Es klingt paradox, aber vielleicht kamen sich der Fußballverband und seine Vereine nie näher als jetzt. Als in diesen Tagen, in denen sich der direkte Kontakt verbietet und Gespräche nur dann möglich sind, wenn man klassisch zum Telefonhörer greift oder sich – inzwischen privat wie beruflich Standard – zum Videochat trifft. Walter Desch, so scheint es, hat an dieser Form der Kommunikation Gefallen gefunden. Und das aus gutem Grund.
Steht der Präsident des FV Rheinland wie beim Verbandstag auf der großen Bühne, erhöht am Rednerpult, muss er sich schon mal den Vorwurf gefallen lassen, alles kontrollieren zu wollen (und können) und Angriffe von oben herab meist sehr geschickt abzuwehren.
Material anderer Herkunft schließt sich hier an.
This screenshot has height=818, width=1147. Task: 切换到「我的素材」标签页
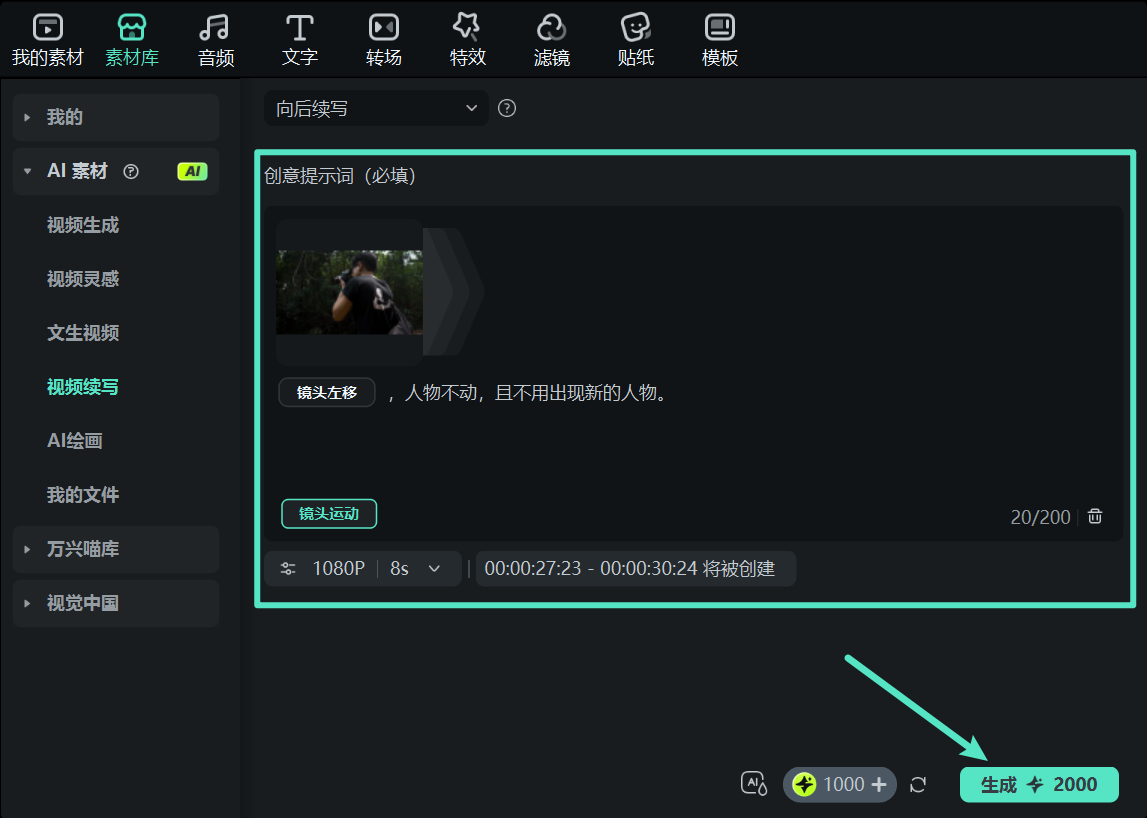click(x=48, y=38)
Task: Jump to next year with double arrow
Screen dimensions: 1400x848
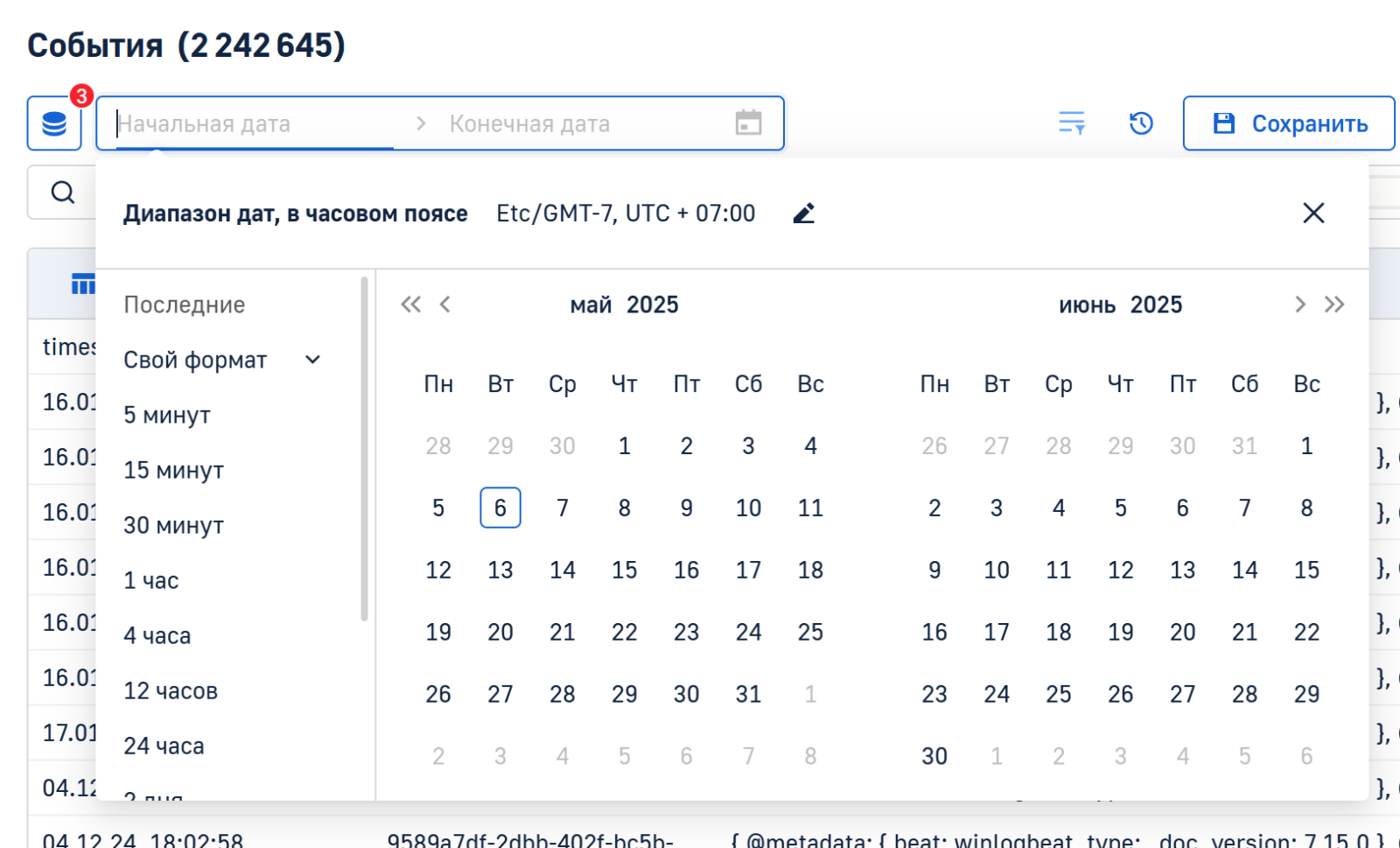Action: [1334, 305]
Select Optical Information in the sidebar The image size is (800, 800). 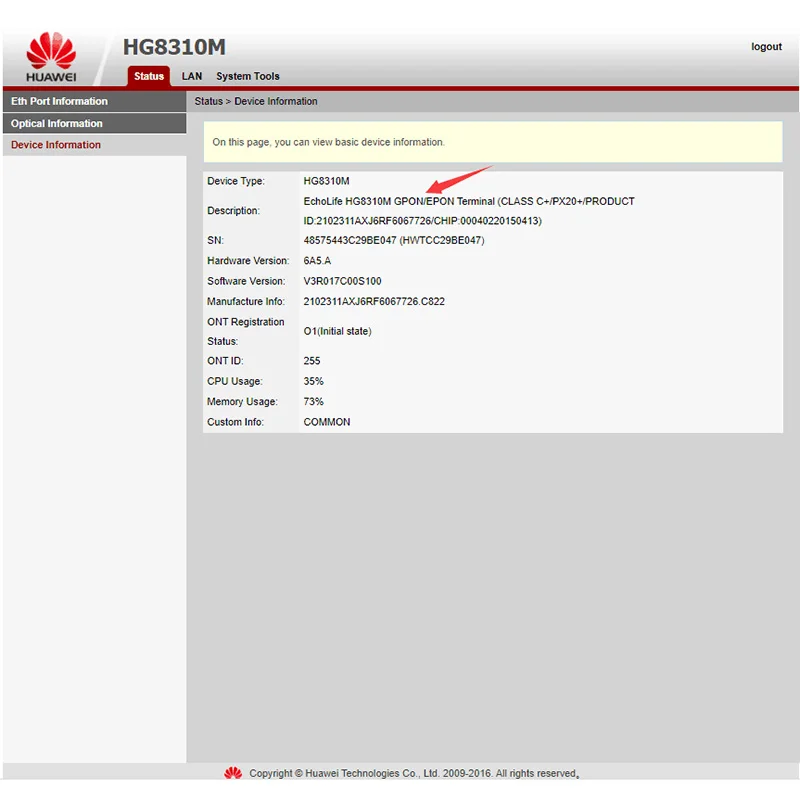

Doch in Zeiten wie diesen ist das anders. Vor PC, Laptop oder Tablet sind alle gleich und keiner gleicher. Warum das durchaus so sein soll, liegt auf der Hand. Eine Entscheidung von solcher (zumindest auf den Amateurfußball bezogen) enormen Tragweite will kein Landesverband, kein Präsidium und auch kein noch so dominanter Präsident im Alleingang treffen.
Die Basis, so die Botschaft, soll nicht nur mit ins Boot geholt werden, sondern vielmehr auch das Gefühl bekommen, mit am Ruder zu sitzen und die Richtung ein Stückweit mitzubestimmen. Dann kann sich hinterher nämlich keiner beschweren, am falschen Ort gestrandet zu sein.
Ehe Walter Desch, Rechtswart Norbert Weise und der Spielausschussvorsitzende Bernd Schneider am Donnerstagnachmittag im Rahmen der Video-Pressekonferenz das weitere Vorgehen in der Corona-Krise skizzierten, lagen bereits drei Online-Dialoge mit Vereinsvertretern hinter der Führungscrew des FV Rheinland. Austausch ist in Zeiten des Zwangsrückzugs aus der Öffentlichkeit ein hohes Gut. Das haben Desch und Co. verstanden. Inwiefern die Teilnehmer der digitalen Gesprächsrunden letztlich die Entscheidung des FVR-Präsidiums beeinflusst haben, sei mal dahingestellt. Dass die Vereine zumindest die Chance hatten, Teil der Debatte zu sein und jetzt über ihre eigene Zukunft abstimmen können, ist als positives Zeichen zu werten. Zumindest dann, wenn es nicht nur darum ging, Verantwortung zu teilen, um nicht allein verantwortlich zu sein.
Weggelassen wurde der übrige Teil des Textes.